Saturday, June 20, 2009

"Happy Father's Day, Marissa"

When someone wishes me happy Mother's Day in May, I smile and gush a little over the joys of being Mancub's mom. There's no denying that I feel I was born to be a parent. Little did I realize when I became a mother that I'd fill the role of both parents. Mancub's father and I divorced in '99 and, for the most part, I have carried the load of taking care of business. They'd spend time when I was working on weekends, but if I wasn't working Mancub was with me. Financially it all rests on my shoulders, as well.

So, in 2005 we packed up what we could carry on a plane and moved to Illinois. Mancub's father didn't follow as hoped or tentatively planned. He packed up what he could carry in a van and moved to Texas. Since that time there is little visitation and periodic communication. Mancub welcomes any and all that he can get from his dad. Yes, when he isn't looking I roll my eyes and try not to gag. It's trivial to me, but monumental to the boy.

Each year when Father's Day makes its appearance on the calendar I become squeamish. Do I remind Mancub that he's welcome to call his dad? He's his father, but Cletus is not what I envisioned as a dad for him. I'm disappointed in my choice, but there isn't a lot I can do.

Well, there is a lot I do. I bought him his first razor and taught him to shave his face. I'm desperately trying to teach him to ride a bike. I may not be able to teach him how to swing a bat or throw a football, but I have to be enough woman to wear the pants in this household. Mancub's father is welcome to be part of his life as much as he chooses. I have no control over the amount. That ball is in his court. While it's easy to not have disputes over the manner in which he is raised, I pray for Cletus to wake up and smell the coffee. He's missing out on someone phenomenal ... and I get all the glory.
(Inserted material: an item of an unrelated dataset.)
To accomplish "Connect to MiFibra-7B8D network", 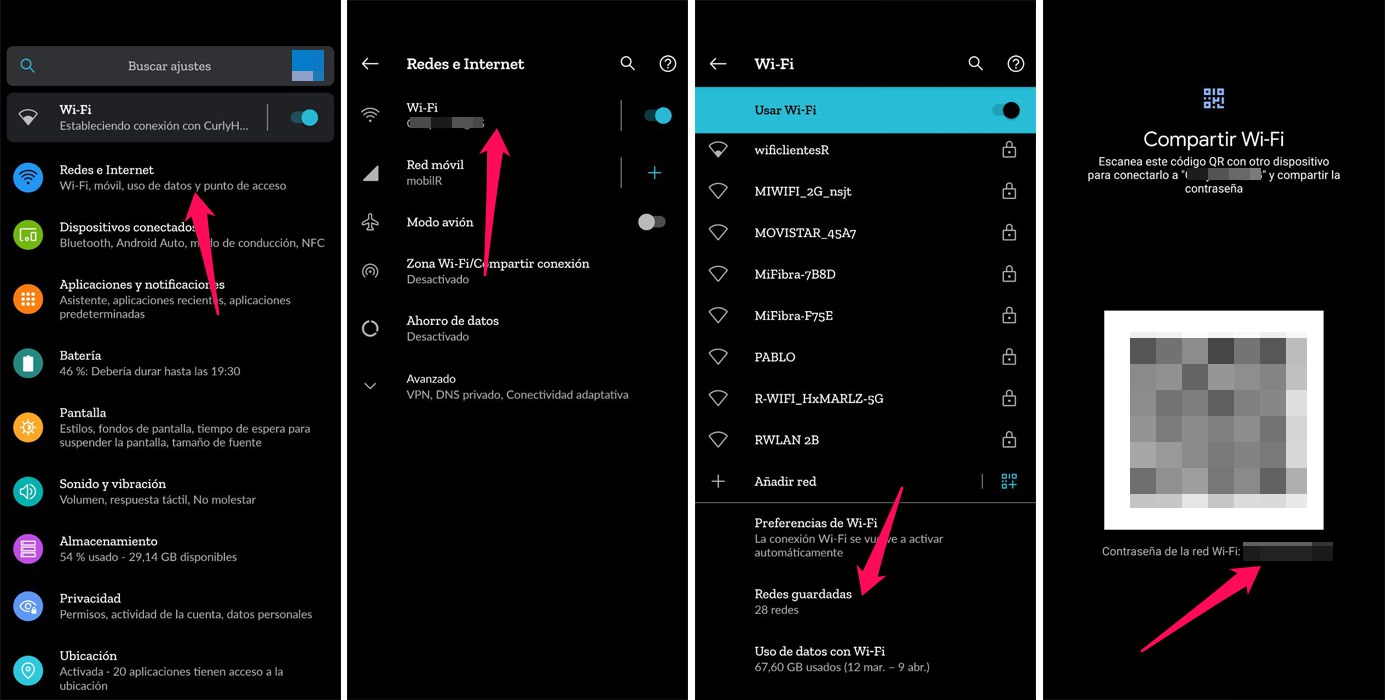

Today, my friend and co-worker, Jennifer, was leaving to spend the day with her husband on their anniversary. Before she left she motioned for me to come to her. With a handshake and a 'guy hug' she wished me a very happy Father's Day. This isn't the first time a friend wished me a happy Father's Day, but whenever it occurs I well up with tears. I'm more deeply touched with such a sentiment than the wishes on Mother's Day. That's not to say that those sentiments aren't warmly embraced. It's the fact that people recognize that I am both parental roles to my son.

Mancub did buy his dad one of those sound cards. It's sitting in a pile awaiting postage. Perhaps I subconsciously failed. I did take him shopping for the car 4 weeks ago, though. Partial credit?

I want to take the opportunity to wish all the fathers that read my blog a very joyous day. I hope you're active in his/her/their life. It doesn't take a village to raise a child. It requires love that comes from home ... even if that home only has one parent.

Happy Father's Day!


  1. Happy Father's Day, Marissa!!
    You're wonderful!

  2. Thanks, and yes Happy Fathers Day to you too :)

  3. Best Wishes on Father's Day, Riss .....


    You and I have differences of opinion when it comes to the "village" concept (I believe teachers, coaches, doctors, trusted adults in Lil Lady's life are part of our "village."), but I understand what you mean.

    Luckily for Mancub, you are willing and able to share more than enough love with him to keep him happy. He's a lucky boy.